Gets a list of available attach methods as a list of functions

Returns

a list of all attack functions

graph_tiger.attacks.get_edge_ib(graph, k=3, approx=inf)

Get k edges to attack based on Initial Betweenness (IB) Removal [13].

Parameters

  • graph – an undirected NetworkX graph

  • k – number of edges to attack

  • approx – number of edges to approximate the betweenness centrality

Returns

a list of edge tuples to attack

graph_tiger.attacks.get_edge_id(graph, k=3)

Get k edges to attack based on Initial Degree (ID) Removal [13].

Parameters

  • graph – an undirected NetworkX graph

  • k – number of edges to attack

Returns

a list of edge tuples to attack

graph_tiger.attacks.get_edge_line_deg(graph, k=3)

Get k edges to attack using degree centrality by transforming the graph into a line graph [16].

Parameters

  • graph – an undirected NetworkX graph

  • k – number of edges to attack

Returns

a list of edge tuples to attack

graph_tiger.attacks.get_edge_line_eig(graph, k=3)

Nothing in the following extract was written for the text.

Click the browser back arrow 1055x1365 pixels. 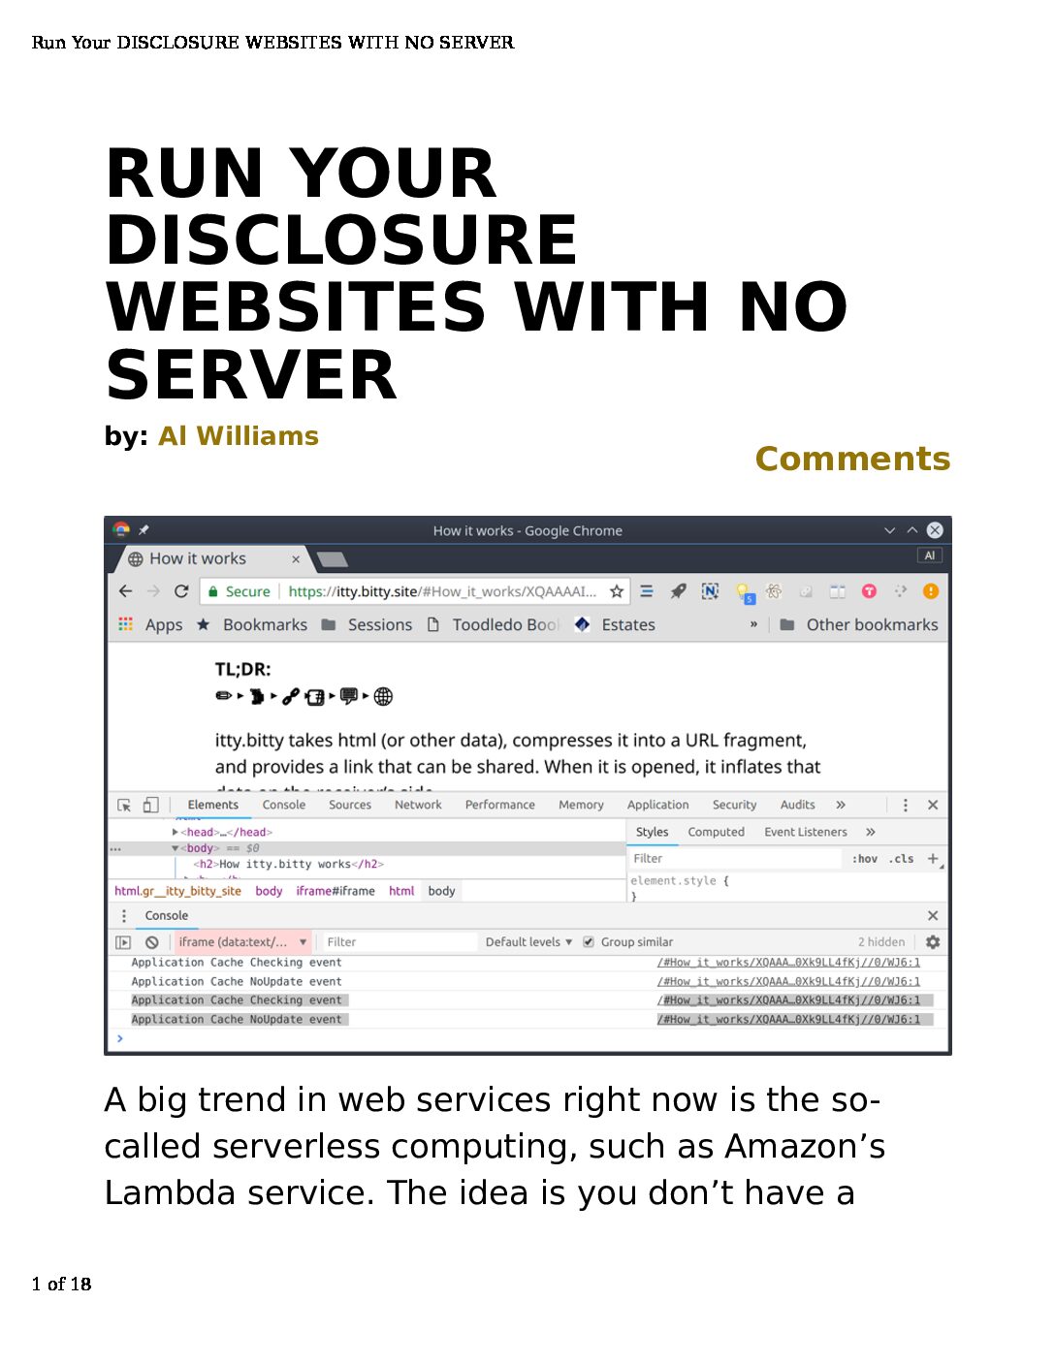[125, 591]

Get k edges to attack using eigenvector centrality by transforming the graph into a line graph [16].

Parameters

  • graph – an undirected NetworkX graph

  • k – number of edges to attack

Returns

a list of edge tuples to attack

graph_tiger.attacks.get_edge_line_ns(graph, k=3)

Get k edges to attack using Netshield by transforming the graph into a line graph [17,16]

Parameters

  • graph – an undirected NetworkX graph

  • k – number of edges to attack

Returns

a list of edge tuples to attack

graph_tiger.attacks.get_edge_line_pr(graph, k=3)

Get k edges to attack using PageRank by transforming the graph into a line graph [16].

Parameters

  • graph – an undirected NetworkX graph

  • k – number of edges to attack

Returns

a list of edge tuples to attack

graph_tiger.attacks.get_edge_rb(graph, k=3, approx=inf)

Get k edges to attack based on Recalculated Betweenness (RB) Removal [13].

Parameters

  • graph – an undirected NetworkX graph

  • k – number of edges to attack

  • approx – number of edges to approximate the betweenness centrality

Returns

a list of edge tuples to attack

graph_tiger.attacks.get_edge_rd(graph, k=3)

Get k edges to attack based on Recalculated Degree (RD) Removal [13].

Parameters

  • graph – an undirected NetworkX graph

  • k – number of edges to attack

Returns

a list of edge tuples to attack

graph_tiger.attacks.get_edge_rnd(graph, k=3)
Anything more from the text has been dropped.